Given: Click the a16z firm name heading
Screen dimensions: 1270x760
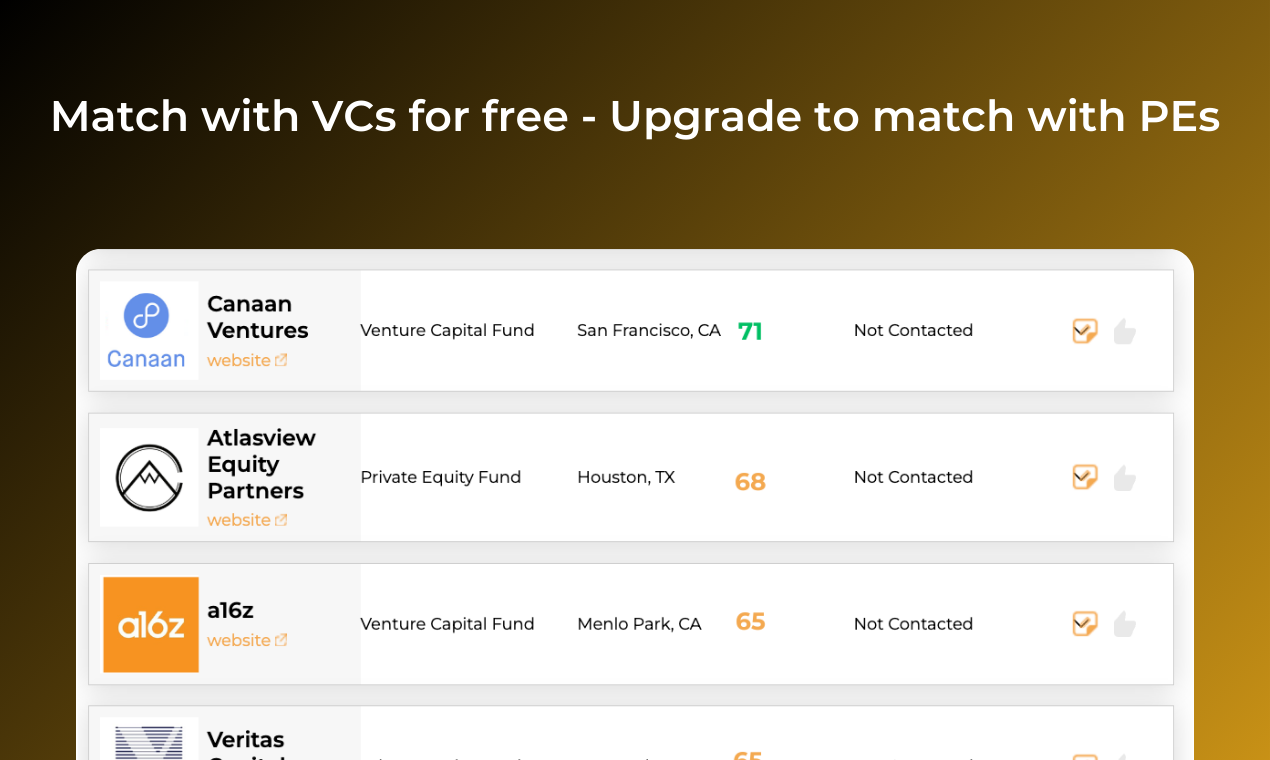Looking at the screenshot, I should click(x=230, y=610).
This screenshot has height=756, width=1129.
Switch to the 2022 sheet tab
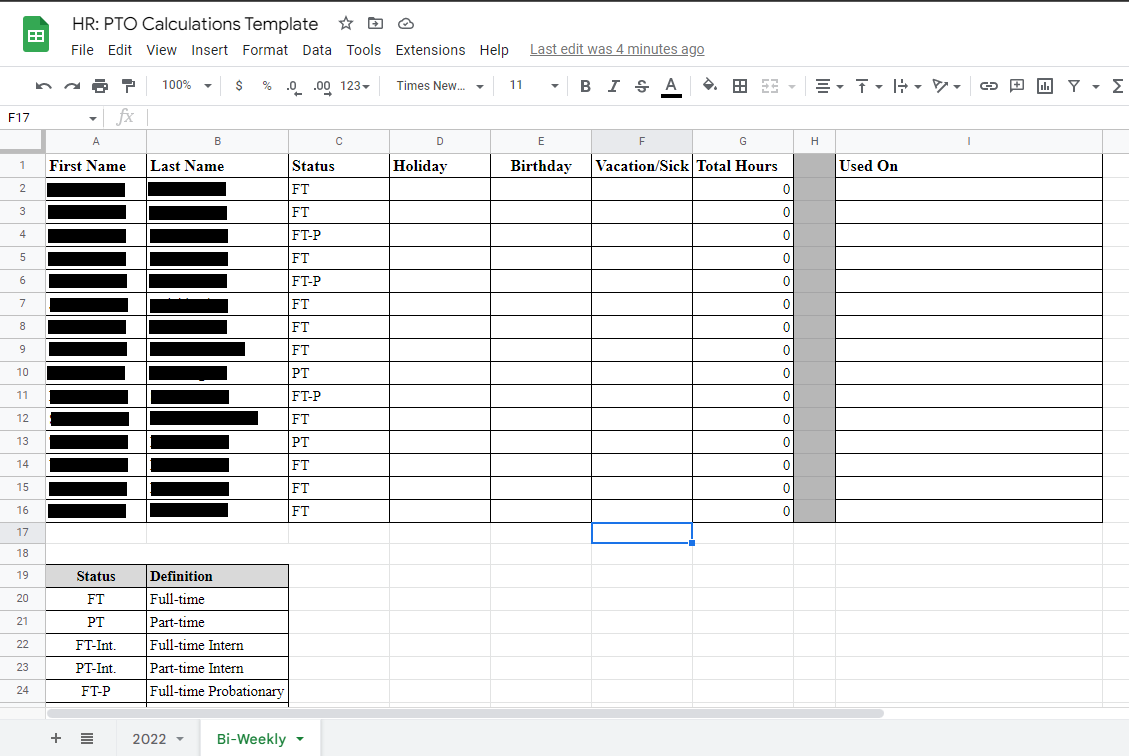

|---|

What the task asks — Please lay out all of the data above as a numbered list, one line per item, skipping blank lines and leaving out the pictures.

Response to the task —
1. Given: Click the a16z firm name heading
2. Screen dimensions: 1270x760
3. Looking at the screenshot, I should click(x=230, y=610).
4. This screenshot has height=756, width=1129.
5. Switch to the 2022 sheet tab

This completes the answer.